This is on my 2004 955i Sprint ST;

I have a rebuilt rear stock Showa unit revalved etc to suit my weight and riding style, I have a stock spring with a 5mm spacer.

This makes the rear of my bike about 15mm higher than stock, the rebuilt unit I have set firm but it is also very compliant and soaks up all the bumps on our bumpy back roads.

The front I run set with the caps screwed in and above the triple clamp by 3mm (The manual states 5mm out for firm), I also have the fork tubes flush in the clamp and run 15wt fork oil with stock .75 springs.
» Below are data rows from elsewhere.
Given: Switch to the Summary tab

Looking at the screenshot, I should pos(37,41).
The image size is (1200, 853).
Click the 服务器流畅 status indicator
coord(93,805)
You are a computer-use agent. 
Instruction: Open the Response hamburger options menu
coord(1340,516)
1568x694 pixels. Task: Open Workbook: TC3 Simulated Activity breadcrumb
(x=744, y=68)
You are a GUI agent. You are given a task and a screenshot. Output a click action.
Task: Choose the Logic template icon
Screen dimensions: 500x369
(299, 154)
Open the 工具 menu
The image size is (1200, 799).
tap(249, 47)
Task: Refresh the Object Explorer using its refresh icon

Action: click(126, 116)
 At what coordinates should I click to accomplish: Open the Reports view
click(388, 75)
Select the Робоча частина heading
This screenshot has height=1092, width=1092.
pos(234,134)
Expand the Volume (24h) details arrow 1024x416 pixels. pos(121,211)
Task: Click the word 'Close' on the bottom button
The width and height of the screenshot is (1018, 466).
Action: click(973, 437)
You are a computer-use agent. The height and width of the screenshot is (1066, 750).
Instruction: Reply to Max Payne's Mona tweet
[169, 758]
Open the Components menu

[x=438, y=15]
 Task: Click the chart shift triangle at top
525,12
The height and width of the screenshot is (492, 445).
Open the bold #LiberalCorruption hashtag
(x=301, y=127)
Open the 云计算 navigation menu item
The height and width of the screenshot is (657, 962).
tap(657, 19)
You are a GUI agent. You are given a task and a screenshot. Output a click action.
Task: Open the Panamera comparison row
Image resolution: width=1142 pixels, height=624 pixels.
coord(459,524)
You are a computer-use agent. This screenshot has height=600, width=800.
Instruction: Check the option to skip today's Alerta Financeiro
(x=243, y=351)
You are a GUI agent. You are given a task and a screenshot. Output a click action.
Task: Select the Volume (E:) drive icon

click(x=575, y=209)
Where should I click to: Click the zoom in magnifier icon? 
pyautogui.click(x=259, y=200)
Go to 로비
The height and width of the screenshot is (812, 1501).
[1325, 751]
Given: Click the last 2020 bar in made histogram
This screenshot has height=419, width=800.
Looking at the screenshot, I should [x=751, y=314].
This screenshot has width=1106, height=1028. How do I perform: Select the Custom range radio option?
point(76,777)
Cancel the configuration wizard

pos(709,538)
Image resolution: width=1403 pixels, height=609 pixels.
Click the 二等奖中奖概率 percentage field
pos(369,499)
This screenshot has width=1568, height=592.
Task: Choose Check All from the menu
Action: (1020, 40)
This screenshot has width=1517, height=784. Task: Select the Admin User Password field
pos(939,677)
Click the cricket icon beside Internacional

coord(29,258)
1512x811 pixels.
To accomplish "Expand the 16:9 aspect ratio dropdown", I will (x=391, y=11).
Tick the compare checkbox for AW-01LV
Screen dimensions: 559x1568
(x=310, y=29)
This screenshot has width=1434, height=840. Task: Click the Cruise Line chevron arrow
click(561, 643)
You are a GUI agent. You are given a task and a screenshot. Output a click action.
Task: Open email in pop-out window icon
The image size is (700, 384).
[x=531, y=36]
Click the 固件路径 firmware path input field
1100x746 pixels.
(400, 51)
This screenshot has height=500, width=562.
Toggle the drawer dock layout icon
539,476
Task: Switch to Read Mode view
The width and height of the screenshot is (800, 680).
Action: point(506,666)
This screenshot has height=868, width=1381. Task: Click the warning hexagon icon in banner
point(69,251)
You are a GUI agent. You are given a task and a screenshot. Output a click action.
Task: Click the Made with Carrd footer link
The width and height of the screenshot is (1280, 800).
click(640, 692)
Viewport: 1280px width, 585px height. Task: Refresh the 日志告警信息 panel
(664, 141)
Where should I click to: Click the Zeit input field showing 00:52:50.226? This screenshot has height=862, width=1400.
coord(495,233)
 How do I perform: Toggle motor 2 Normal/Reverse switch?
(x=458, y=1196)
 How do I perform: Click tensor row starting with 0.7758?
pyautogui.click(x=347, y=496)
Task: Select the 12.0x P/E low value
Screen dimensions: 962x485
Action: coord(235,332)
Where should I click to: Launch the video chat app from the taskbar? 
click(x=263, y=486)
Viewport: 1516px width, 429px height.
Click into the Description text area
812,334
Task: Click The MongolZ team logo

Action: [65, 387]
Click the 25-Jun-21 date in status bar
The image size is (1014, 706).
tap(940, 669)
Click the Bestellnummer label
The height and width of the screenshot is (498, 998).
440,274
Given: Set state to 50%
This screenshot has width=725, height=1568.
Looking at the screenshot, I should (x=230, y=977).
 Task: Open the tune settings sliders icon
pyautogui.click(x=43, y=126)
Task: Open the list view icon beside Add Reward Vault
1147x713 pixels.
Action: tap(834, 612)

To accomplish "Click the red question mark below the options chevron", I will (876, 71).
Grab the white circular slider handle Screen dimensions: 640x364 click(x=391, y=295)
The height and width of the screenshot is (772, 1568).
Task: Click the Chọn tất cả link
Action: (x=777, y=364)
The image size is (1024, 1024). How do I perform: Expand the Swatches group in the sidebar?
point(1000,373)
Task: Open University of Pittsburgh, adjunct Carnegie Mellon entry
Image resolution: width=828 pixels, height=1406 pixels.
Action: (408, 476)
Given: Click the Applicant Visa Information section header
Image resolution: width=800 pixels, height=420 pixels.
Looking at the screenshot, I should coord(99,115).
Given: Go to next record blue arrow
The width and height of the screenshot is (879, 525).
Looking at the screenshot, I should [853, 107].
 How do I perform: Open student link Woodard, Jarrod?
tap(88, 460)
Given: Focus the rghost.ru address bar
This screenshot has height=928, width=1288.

This with Pilot Powers or Pilot race mediums provides very fast steering whilst maintaining higher speed stability and less fork dive than the standard 7.5wt fork oil.

The handling is very predictable very stable and corners like a Rhino on heat.

DaveM:cool:
Hi Dave,
Am interested in the rear shock rebuild,
as it'll save me buying a new shock.
I'd previously been told that the 1050 shock isn't rebuildable ?
My 1050 Sprint shock is set up firm, i.e. fine for fast A roads, however the preload adjuster appears to be virtually siezed, & I dare not put a 1/2 drive socket on the preload adjuster, for fear of shearing it off.
It needs sorting, as I've a few weekends with luggauge planned soon.

From memory the 955 Sprint shock appears very similar,
does this have the plastic adjuster body also & can it be stripped & greased ?

Cheers, Neil.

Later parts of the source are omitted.